+++ Reading text

TLDR
- CLIK revenue jumps 89.3%, hits HK$83.5M, led by nursing and logistics gains
- Nursing services surge 200%+ with expanded talent and CCSV scheme entry
- Logistics segment sees triple-digit growth, boosts healthcare efficiency
- Net loss driven by share-based pay and post-merger restructuring costs
- Growth investments position CLIK for stronger margins and scale in FY26
Click Holdings Limited (NASDAQ: CLIK) closed at $6.21, rising 3.16% after releasing robust fiscal year 2025 results.
Click Holdings Limited, CLIK
The company posted an 89.3% year-over-year revenue increase, reaching HK$83.5 million. Growth across its core segments and strategic expansion initiatives supported the surge, reinforcing its dominant role in Hong Kong’s nursing services market.
Nursing Solutions Segment Records Over 200% Growth
Click Holdings accelerated its nursing services segment, achieving over 200% year-over-year revenue growth for the fiscal year ending June 30, 2025. The company expanded its talent pool to 23,200 registered professionals, meeting the rising demand for skilled senior care. This strengthened capacity aligns with its mission to deliver accessible and quality care across Hong Kong.
Moreover, Click Holdings joined the Community Care Service Voucher (CCSV) scheme, a government-backed initiative for elderly care services. The inclusion allows Click to tap into subsidized community care, expanding its client base and service access. It expects this move to increase service utilization and recurring revenue significantly.

++++++

§ Work request A
Reproduce the passage of the Click Holdings article starting at "Nursing Solutions Segment" and ending at "across Hong Kong.".
§ Work request B
Carry on the article about Click Holdings' fiscal 2025 results from the point where it stops.

+++ Listed records

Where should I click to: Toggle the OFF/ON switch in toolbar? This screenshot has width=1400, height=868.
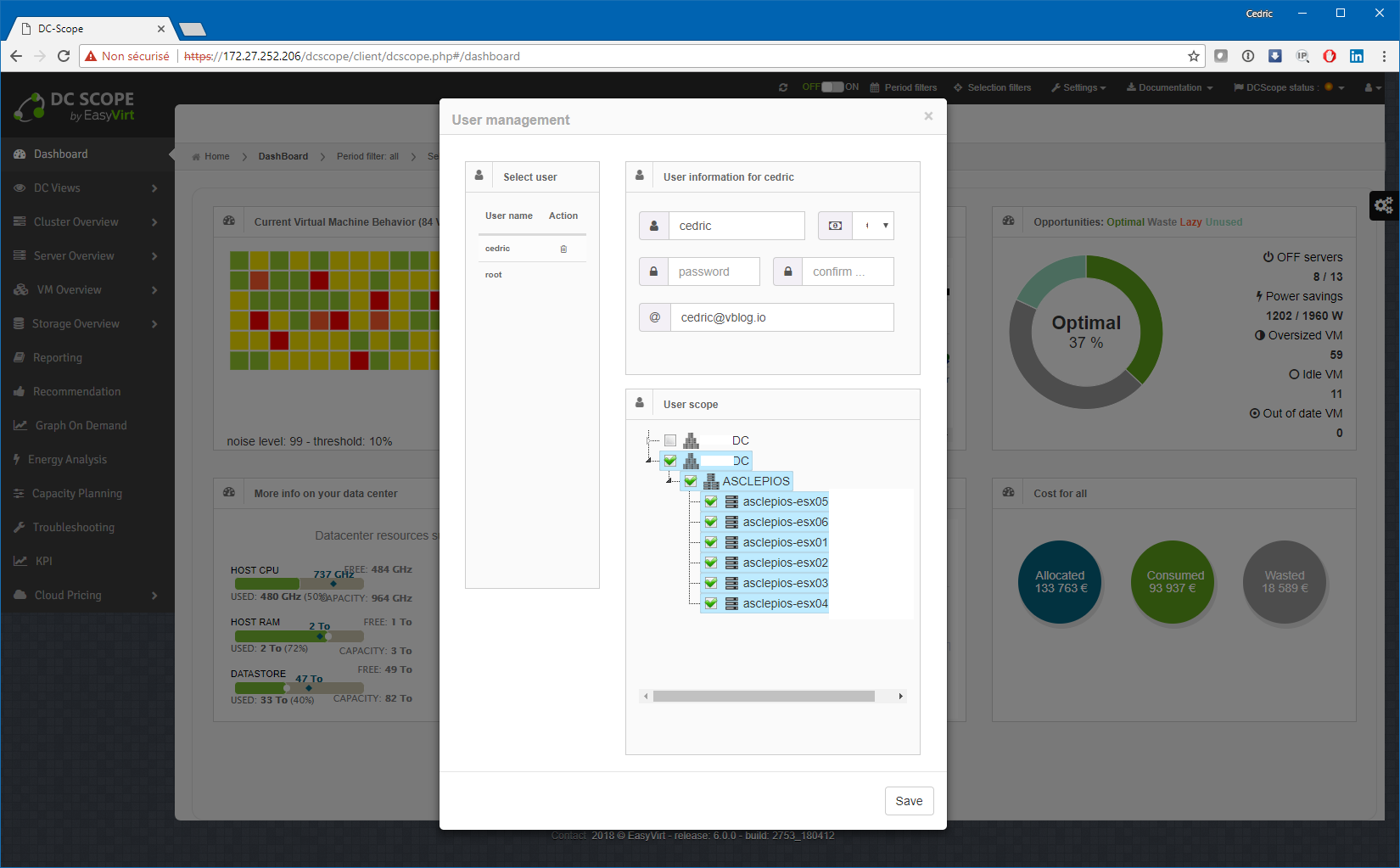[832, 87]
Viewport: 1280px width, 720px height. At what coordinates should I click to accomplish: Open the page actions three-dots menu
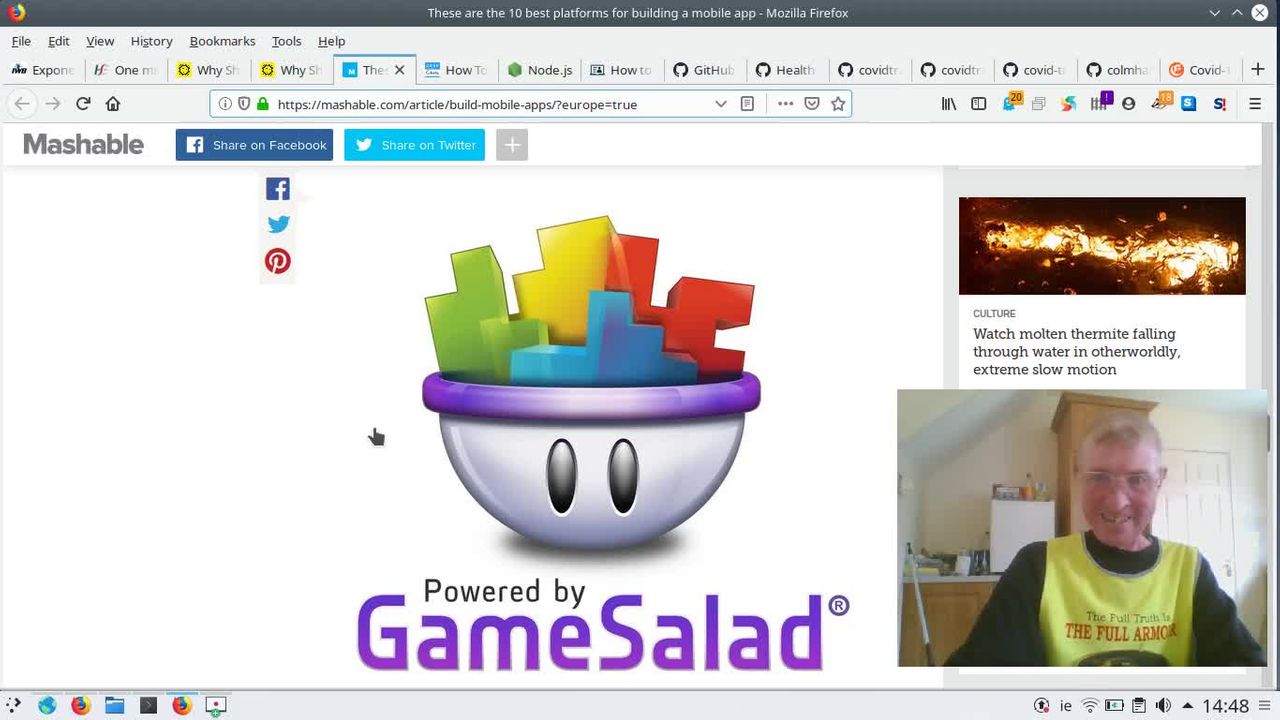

++++++
+++ Listed records

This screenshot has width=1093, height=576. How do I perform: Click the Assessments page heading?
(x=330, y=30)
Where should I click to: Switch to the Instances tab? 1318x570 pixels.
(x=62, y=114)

++++++

§ Task output A
Nursing Solutions Segment Records Over 200% Growth
Click Holdings accelerated its nursing services segment, achieving over 200% year-over-year revenue growth for the fiscal year ending June 30, 2025. The company expanded its talent pool to 23,200 registered professionals, meeting the rising demand for skilled senior care. This strengthened capacity aligns with its mission to deliver accessible and quality care across Hong Kong.

§ Task output B
The strong segmental performance comes despite short-term cost pressures from workforce expansion and post-acquisition integration. While margins remained under pressure, the top-line momentum positioned the company for long-term operating leverage. Management remains focused on scaling efficiently while balancing cost structure.
Logistics Division Sees Triple-Digit Expansion
Click Holdings’ logistics solutions segment also delivered triple-digit growth, supporting healthcare delivery and nursing deployment logistics. The company strategically scaled its backend systems to support growing demand in care service transport and personnel logistics. This segment benefitted from cross-selling opportunities within its expanding nursing network.
New contracts in medical logistics, along with recurring service agreements, boosted volumes and top-line contribution. Integrated technology platforms enhanced service delivery speed and accuracy, resulting in higher client retention. These efforts ensured operational reliability while optimizing delivery workflows across care facilities.
Gross profit remained relatively stable, mainly due to increased exposure to lower-margin business lines and restructuring costs. The firm noted these short-term costs as necessary for establishing operational scale. As expansion stabilizes, the company projects a recovery in gross margins.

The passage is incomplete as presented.